Walker married Firnist Alexander, an interior designer and decorator in 1943. They had four children. Six years later the couple moved to Mississippi, where she joined the faculty at Jackson State College. She continued her studies at the University of Iowa and received a PhD in 1965.
The following year, she published her dissertation ‘Jubilee’ as a novel while she was a professor of English at Jackson State University. Jubilee is a neo-slave narrative based on the collected memories of the author’s maternal grandmother, Elvira Ware Dozier.
Immersed in the 20th Century African-American history Walker founded the Institute for the Study of the History, Life, and Culture of Black People at Jackson State College.
As an accomplished author, she led a burgeoning Black Studies movement. Walker was mentored by the likes of W.E.B. Du Bois, Langston Hughes, and Richard Wright and she also mentored writers such as James Baldwin, Toni Morrison, and Maya Angelou.
As director of the institute, which was later renamed the Margaret Walker Center, she organized the 1971 National Evaluative Conference on Black Studies and the 1973 Phillis Wheatley Poetry Festival.
After 30 years of teaching, Walker retired in 1979. She then published On Being Female, Black, and Free, a collection of personal essays, and Richard Wright: Daemonic Genius, a work of nonfiction inspired by her friendship with Wright.
On November 30, 1998, in Jackson, Mississippi, Walker died of cancer.
Today, the Margaret Walker Papers at JSU constitute one of the single largest collections of a modern black, female writer anywhere in the world.

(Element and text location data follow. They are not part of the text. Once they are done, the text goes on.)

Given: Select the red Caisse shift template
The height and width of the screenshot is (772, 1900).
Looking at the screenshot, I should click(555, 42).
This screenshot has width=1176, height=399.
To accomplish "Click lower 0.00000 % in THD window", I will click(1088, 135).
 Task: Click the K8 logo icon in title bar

The Margaret Walker Center is home to 40 significant manuscript collections such as the papers of former U.S. Secretary of Education, Roderick Paige, and a large oral history repository with more than 2,000 interviews.

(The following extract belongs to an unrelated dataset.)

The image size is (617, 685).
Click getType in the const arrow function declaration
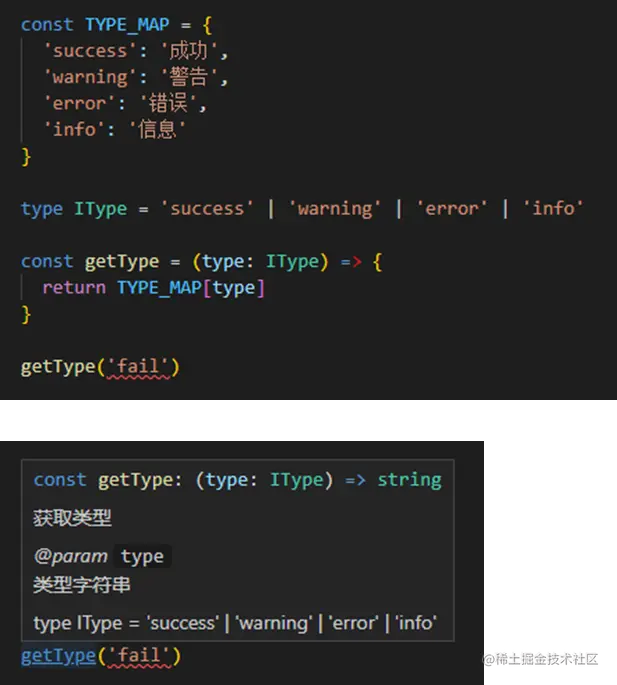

Walker had six honorary degrees, a Rosenwald Fellowship (1944), a Ford Fellowship (1953), a Fulbright Fellowship to Norway (1971), a senior fellowship from the National Endowment for the Humanities (1972), the Living Legacy Award, given by the Carter administration, the Lifetime Achievement Award of the College Language Association (1992), and the Lifetime Achievement Award for Excellence in the Arts, presented by William Winter, then governor of Mississippi (1992).
On October 17, 1998, at the Gwendolyn Brooks Writers’ Conference at Chicago State University, she was inducted into the African American Literary Hall of Fame. She’s no doubt one of the most formidable literary voices in the 20th century and one of the foremost transcribers of African American heritage.